Following the theme of improving communications between doctors and patients, I was encouraged to learn of a study by Dr. Shanmukha Srinivas and colleagues in the American Journal of Roentgenology performed jointly at UC San Diego and at Stanford University, studying how to improve patient understanding of medical procedures by using “Patient Decision Aids” (PDAs) carefully crafted in ordinary English. These PDAs were created by the nonprofit educational organization, The Interventional Initiative; interested readers can view online versions here.

Dr. Srinivas and colleagues studied the effect of giving patients about to undergo invasive interventional radiology procedures special two-page brochures written at the “sixth- to eighth-grade health literacy level” describing the usual benefits, risks, and alternatives to the procedure, prior to having the standard informed consent meeting with their physician. The interventional radiologists performing the procedures were blinded as to which patients did (or did not) receive the educational brochures beforehand; the physicians spent the same amount of time with the patients discussing the procedure and obtaining consent.

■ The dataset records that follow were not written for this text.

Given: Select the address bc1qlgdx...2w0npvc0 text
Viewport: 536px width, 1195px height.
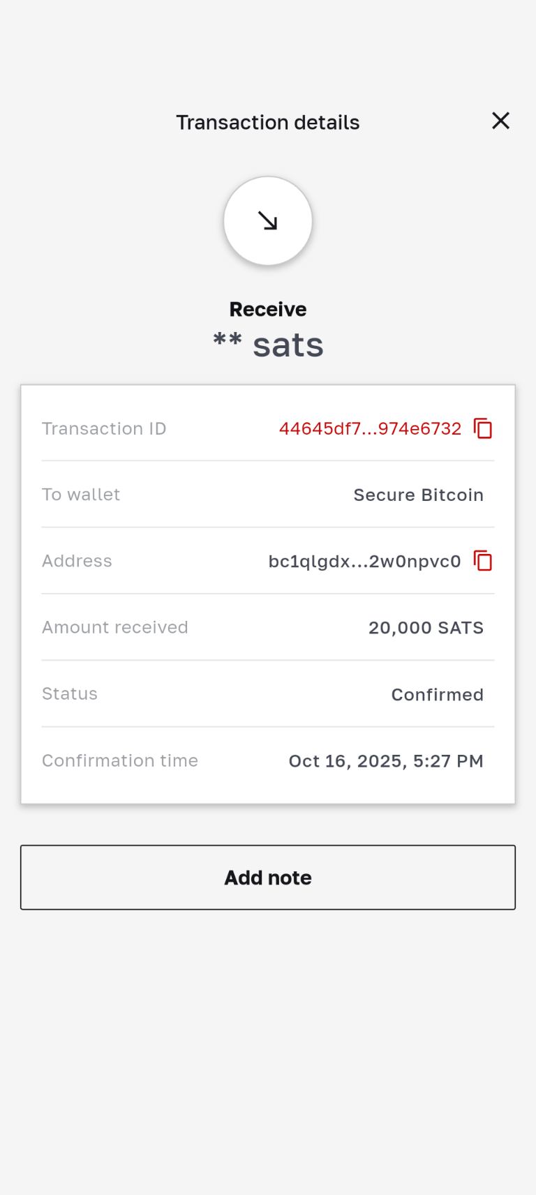Looking at the screenshot, I should [x=364, y=562].
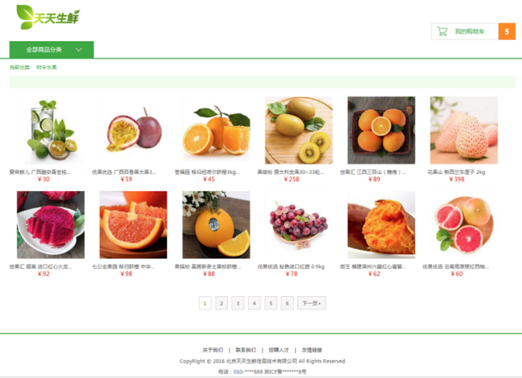Open the pink grapefruit product image
Image resolution: width=522 pixels, height=378 pixels.
(464, 225)
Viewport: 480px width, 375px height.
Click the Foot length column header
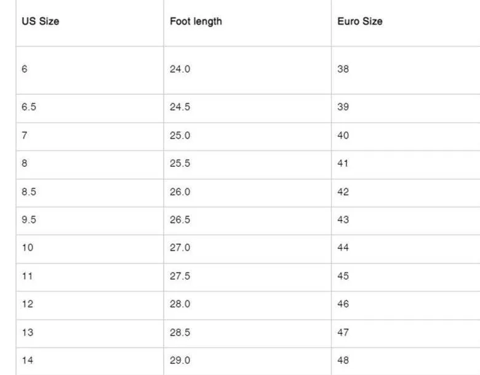(x=196, y=21)
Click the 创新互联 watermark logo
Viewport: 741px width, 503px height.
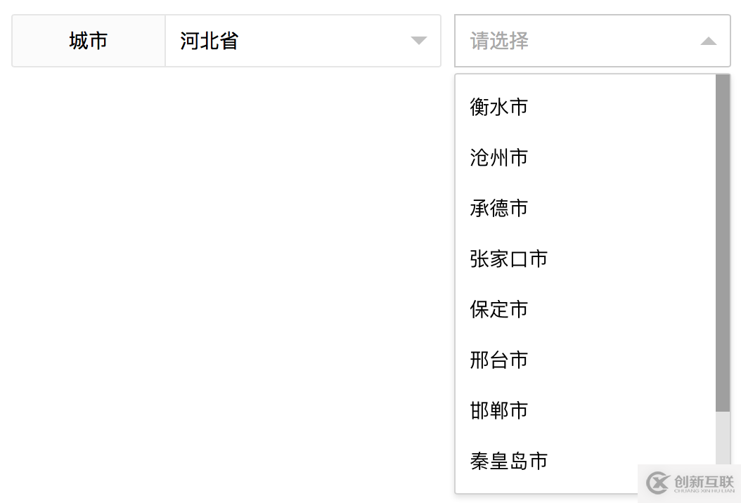click(x=690, y=483)
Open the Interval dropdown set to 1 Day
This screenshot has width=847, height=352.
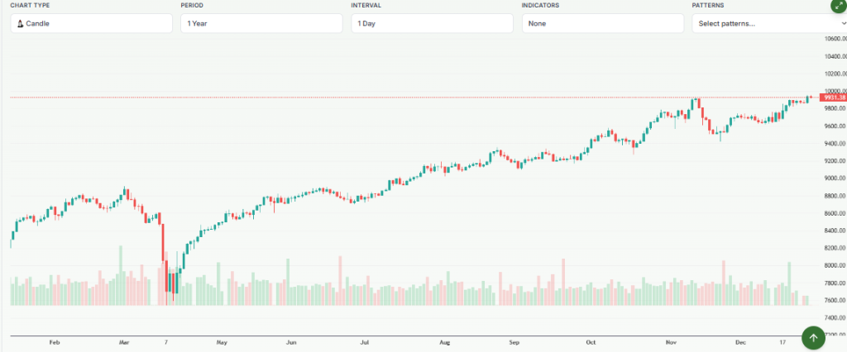[x=431, y=24]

Interestingly, the researchers found that “patients who received a PDA before the visit reported significantly greater understanding of the procedure and its benefits, risks, and alternatives and were significantly more likely to feel that the clinician listened to them and answered all questions.” Furthermore, the use of the PDA did not slow down the workflow and required no “additional time or effort by the clinicians performing the consent conversations.”

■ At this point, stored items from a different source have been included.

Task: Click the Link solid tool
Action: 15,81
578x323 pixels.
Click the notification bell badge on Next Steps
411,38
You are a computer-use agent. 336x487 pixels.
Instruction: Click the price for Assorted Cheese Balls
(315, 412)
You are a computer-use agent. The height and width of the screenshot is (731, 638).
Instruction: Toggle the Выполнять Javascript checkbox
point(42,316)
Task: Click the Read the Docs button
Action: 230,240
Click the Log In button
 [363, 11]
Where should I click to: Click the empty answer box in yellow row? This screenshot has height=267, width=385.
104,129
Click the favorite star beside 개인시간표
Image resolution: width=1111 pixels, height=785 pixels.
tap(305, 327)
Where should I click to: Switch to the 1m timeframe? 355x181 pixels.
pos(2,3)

Dr. Srinivas and colleagues noted that the key was well-vetted instructional material aimed at the “sixth- to eighth-grade health literacy level.” Unfortunately, they observe that most hospitals and medical centers typically provide educational material to patients “written above the mean reading level, with readability scores that were assessed as fairly difficult or difficult.”

One of my medical school professors used to emphasize that communications occurs only when the receiver has understood the intended message, not when the sender has transmitted the message. A doctor can use a thousand beautifully eloquent words to describe a procedure or a test result. But if the patient doesn’t grasp the intended meaning, then no communication has actually occurred! The work of Dr. Gottlieb, Dr. Srinivas, and their associates has shown how practicing physicians can more reliably communicate with their patients.

Of course, communications is a two-way street. Whenever patients can more accurately communicate their symptoms and concerns to their physicians, both will benefit. Physicians are trained to ask questions to elicit informative answers from patients. But patients can help if they learn basic methods of describing symptoms that will allow their doctor to more quickly narrow down the possibilities that could be causing their problems.

For example, Anne Asher, CPT, has written a nice guide for patients on how best to describe back pain to their physicians. Her article gives suggestions on how patients can describe various aspects of pain, including the intensity, location, timing, and quality of their pain. Words that describe timing might include “constant, intermittent, at night only, etc.” Words that describe pain quality might include “flickering,” “sharp,” “dull,” “shooting,” etc. (More examples can be found at the McGill Pain Questionnaire.)

Patients can also describe their symptoms in terms of how it affects their daily life activities — e.g., “I can no longer reach down to put my shoes on my feet because my back hurts too much when I bend that way.”

Again, patients do not necessarily need to know all the nuances of medical pain vocabulary. But to the extent they can use their own words to describe their internal experiences, they and their doctors can more fruitfully work together to arrive at an accurate diagnosis and an effective treatment plan.

I am a radiologist who specializes in interpreting MRI and CT scans. But I also recognize that the most effective tool for quality patient care is good communication between patients and doctors. A few well-chosen words can be worth a thousand high-tech pictures. The English language is a wonderful communications medium, and the skillful use of ordinary language can be a powerful tool to help both patients and physicians alike.